### Passage provided
■ ■ ■ ■

Thames Tideway Tunnel central section, London

120km³ of concrete for tunnel segments (primary lining) 70km³ of in-situ lining concrete (secondary lining)

FLO JV (Ferrovial Agroman and Laing O’Rourke)

Thames Tideway Tunnel

Hanson has supplied the concrete used to cast the (precast) tunnel segments and provide the in-situ lining of the tunnel structure in the central section of the Thames Tideway project. Hanson also supplied the concrete for other areas of the works in central section, not covered in this case study.

Project description
The Thames Tideway Tunnel is a major infrastructure project, set to be commissioned in 2025. It is being delivered in three packages: west, central and eastern sections.

Hanson has supplied the concrete to complete the tunnel central section, which runs for 12.7km from Falconbrook Pumping Station to Blackfriars Bridge Foreshore.

London’s Victorian sewer network was designed to serve four million people. The current population is nearly nine million and estimates predict that this figure will be 16 million by 2160. As a result, the sewer system cannot cope with the current levels of effluent and surface water, which adds up to tens of millions of tonnes every year.

The Thames Tideway Tunnel is being constructed to alleviate the discharge of sewage from the current system following rain. Rather than this excess being discharged into the River Thames, it will be intercepted and discharged into the tunnel and treated in Beckton, east London, prior to discharge. Hanson supplied 120km³ of concrete used to cast the tunnel segments (primary lining) and approximately 70km³ of in-situ lining concrete (secondary lining), working closely with the supply chain to develop solutions that met all requirements.

■ ■ ■ ■

### Exercises
(1) Could you edit the Tideway case study from "Hanson has supplied the concrete to" up to and including "tonnes every year.", swapping "Victorian" for "nineteenth-century"?
(2) How would you put this sentence from the Tideway case study into Spanish: "The Thames Tideway Tunnel is a major infrastructure project, set to be commissioned in 2025."
The material after this point comes from a different source.

### Source material
■ ■ ■ ■

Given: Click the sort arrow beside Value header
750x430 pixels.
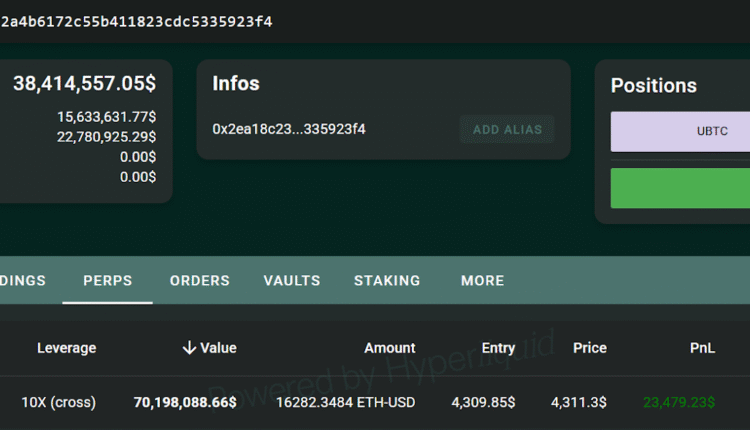Looking at the screenshot, I should pos(189,348).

■ ■ ■ ■

### The results
(1)
Hanson has supplied the concrete to complete the tunnel central section, which runs for 12.7km from Falconbrook Pumping Station to Blackfriars Bridge Foreshore.

London’s nineteenth-century sewer network was designed to serve four million people. The current population is nearly nine million and estimates predict that this figure will be 16 million by 2160. As a result, the sewer system cannot cope with the current levels of effluent and surface water, which adds up to tens of millions of tonnes every year.

(2) El Thames Tideway Tunnel es un importante proyecto de infraestructura cuya puesta en servicio está prevista para 2025.